♠ Posted by Emmanuel in Casino Capitalism,Credit Crisis
at 2/15/2009 06:20:00 AM
The moniker "American Badass" evokes a rich vein in US (marketing) history, from outlaws of the Wild West to today's more commercialized varieties such as self-styled trailer trash Kid Rock and pro wrestling's Undertaker. From what I gather, the Undertaker has used Kid Rock's song entitled such to make his ring entry on a motorbike. Today, however, I will discuss the true American badass. This is not the time for me to semantically parse what being "badass" really is. Nevertheless, posing to sell records and faking ring violence pale in comparison with causing $2.2 trillion in financial losses worldwide (and counting) as well as fostering conditions for global recession. If you want dudes with major b-b-b-bad mojo, they are neither tattooed nor wear leathers. No sir, those who've succeeded in inflicting mass misery instead come in suits and ties via the secrutization lobby.Blogs usually have their running gags; mine happens to be the securitization lobby [1, 2]. If their stated mission was to "screw up the world," I wouldn't have raised an eyelash. Representing virtually all major financial services firms operating in America, these fine folks are quite unrepentant in their activities. Thumbing their nose at the rest of us, they will once again hold a megabuck annual meeting at the Venetian, the fake Venice of Las Vegas. The symbolism of gambling with others' fortunes is apparently lost on them despite some $10.2 trillion in destroyed American wealth. If that's not enough for you, have a look at this article from the American Securitization Journal entitled "Why Securitization Still Matters" (I am not making this up):
Securitization has become the scapegoat of the credit crisis. Once a word which carried no meaning for the general public, it now enjoys widespread notoriety and has been held up as the ultimate cause of America’s fve-year credit boom-turned-bubble bursting. But just because the crisis first took hold in the mortgage-backed securities (MBS) market doesn’t mean that we can, or should, pin all the market’s current troubles to its lapels.See? It's "other badass dudes got away with the Internet bubble, so why can't we?" The rest of the article recommends reflating the securitization machine, albeit with more oversight as other securitized products weren't so bad after all--they're just being inappropriately tarred by subprime. I guess being badass also involves pushing a troubled agenda as if nothing had happened. They conclude:
By now it is clear that the excess leverage built up throughout the fnancial system was widespread and unsustainable — and would have unwound sooner or later, somehow or other. That has not stopped politicians, some regulators and market pundits from pointing the finger at financial engineering as a root cause of the crisis.

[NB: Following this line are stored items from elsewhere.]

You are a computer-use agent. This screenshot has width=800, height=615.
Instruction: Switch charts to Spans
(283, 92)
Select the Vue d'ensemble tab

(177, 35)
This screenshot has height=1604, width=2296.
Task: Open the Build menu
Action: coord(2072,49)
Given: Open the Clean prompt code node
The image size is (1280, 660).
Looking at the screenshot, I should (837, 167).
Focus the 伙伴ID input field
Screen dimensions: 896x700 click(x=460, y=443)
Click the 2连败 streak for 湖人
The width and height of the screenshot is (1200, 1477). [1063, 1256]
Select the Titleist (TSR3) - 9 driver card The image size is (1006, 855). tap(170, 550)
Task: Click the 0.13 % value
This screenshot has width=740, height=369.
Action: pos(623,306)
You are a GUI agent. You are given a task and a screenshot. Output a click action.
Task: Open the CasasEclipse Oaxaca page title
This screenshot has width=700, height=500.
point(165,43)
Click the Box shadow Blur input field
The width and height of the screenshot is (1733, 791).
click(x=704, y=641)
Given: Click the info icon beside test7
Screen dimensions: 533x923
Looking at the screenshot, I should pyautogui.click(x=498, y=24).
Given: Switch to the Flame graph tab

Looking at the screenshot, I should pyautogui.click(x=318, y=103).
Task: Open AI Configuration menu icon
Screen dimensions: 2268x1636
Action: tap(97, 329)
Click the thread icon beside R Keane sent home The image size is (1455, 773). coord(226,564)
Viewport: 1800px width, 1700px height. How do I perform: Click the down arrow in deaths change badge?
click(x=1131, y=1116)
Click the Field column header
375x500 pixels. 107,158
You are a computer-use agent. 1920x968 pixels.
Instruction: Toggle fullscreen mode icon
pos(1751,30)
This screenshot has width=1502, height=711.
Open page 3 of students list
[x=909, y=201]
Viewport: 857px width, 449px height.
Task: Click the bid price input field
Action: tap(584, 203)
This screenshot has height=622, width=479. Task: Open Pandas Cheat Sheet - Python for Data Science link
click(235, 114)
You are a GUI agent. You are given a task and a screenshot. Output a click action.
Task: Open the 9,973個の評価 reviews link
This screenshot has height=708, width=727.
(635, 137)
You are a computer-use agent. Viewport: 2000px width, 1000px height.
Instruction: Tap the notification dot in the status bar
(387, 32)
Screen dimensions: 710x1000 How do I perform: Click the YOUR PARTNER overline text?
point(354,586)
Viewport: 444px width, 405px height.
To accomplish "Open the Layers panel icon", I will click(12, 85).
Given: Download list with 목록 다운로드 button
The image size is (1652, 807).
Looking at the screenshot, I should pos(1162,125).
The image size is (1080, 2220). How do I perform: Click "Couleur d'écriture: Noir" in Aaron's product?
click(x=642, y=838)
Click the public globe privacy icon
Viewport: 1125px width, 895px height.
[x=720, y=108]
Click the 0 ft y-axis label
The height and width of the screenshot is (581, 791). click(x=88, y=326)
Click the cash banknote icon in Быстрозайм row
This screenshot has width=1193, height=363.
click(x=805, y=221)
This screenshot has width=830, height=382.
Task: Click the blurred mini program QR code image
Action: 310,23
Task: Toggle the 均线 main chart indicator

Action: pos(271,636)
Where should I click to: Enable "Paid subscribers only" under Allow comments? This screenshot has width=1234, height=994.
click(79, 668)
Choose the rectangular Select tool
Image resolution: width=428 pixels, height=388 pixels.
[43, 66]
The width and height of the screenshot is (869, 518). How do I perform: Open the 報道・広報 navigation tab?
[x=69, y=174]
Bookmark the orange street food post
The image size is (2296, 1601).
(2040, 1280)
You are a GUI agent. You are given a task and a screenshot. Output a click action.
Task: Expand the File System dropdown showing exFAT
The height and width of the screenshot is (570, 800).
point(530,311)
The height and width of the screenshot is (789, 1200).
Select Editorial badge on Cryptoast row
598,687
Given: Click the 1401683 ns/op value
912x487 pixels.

It may be a tempting target, especially 18 months or more into a broad credit crunch. But similar jibes were not thrown at the equities market after the Internet bubble burst, or at bond and loan markets whenever defaults have hit hard there. Then, it was called poor investing, or bad risk management or bad lending. Te instruments themselves, though, were never seriously attacked.
No doubt there was a lot of bad securitizing of bad loans for a couple of years — not least in subprime-backed mortgages bonds and collateralized debt obligations (CDOs). But the basic technology has worked as it was supposed to. Scott McMunn, head of credit investment at RBS Asset Management, argues that subprime-heavy U.S. residential MBS and asset-backed CDOs account for almost all the losses attributable to structural defects in securitization — two relatively new asset classes for which there was little useful historical data. In contrast, he notes that although spreads have blown out for other asset classes — student loans, automobile loans and credit cards — the underlying credit performance is consistent with historical experience, which is based on a much better set of data. Defaults on consumer credit increase when the economy heads into a recession regardless of whether the loans are securitized. Even collateralized loan obligations have performed as expected in times of stress. “The accusation that securitization is flawed is wrong,” McMunn says. “The flaws came from two asset classes that evolved very quickly in a short period of time.”
Once the banks regain their footing, the more robust infrastructure being mapped out by market participants ought to restore and underpin investor confidence. Then securitization will be poised to resume its rightful role in providing credit, the lifeblood on which economic growth depends.I've always been troubled by this American debt culture and the idea that what it takes for the recession to end is...piling on even more debt as facilitated by securitization and other fancy schemes. It suppose others have different ideas. In their dreamiest of dreams, CDO-squared takes the starring role, not Kid Rock or the Undertaker. Badass, indeed.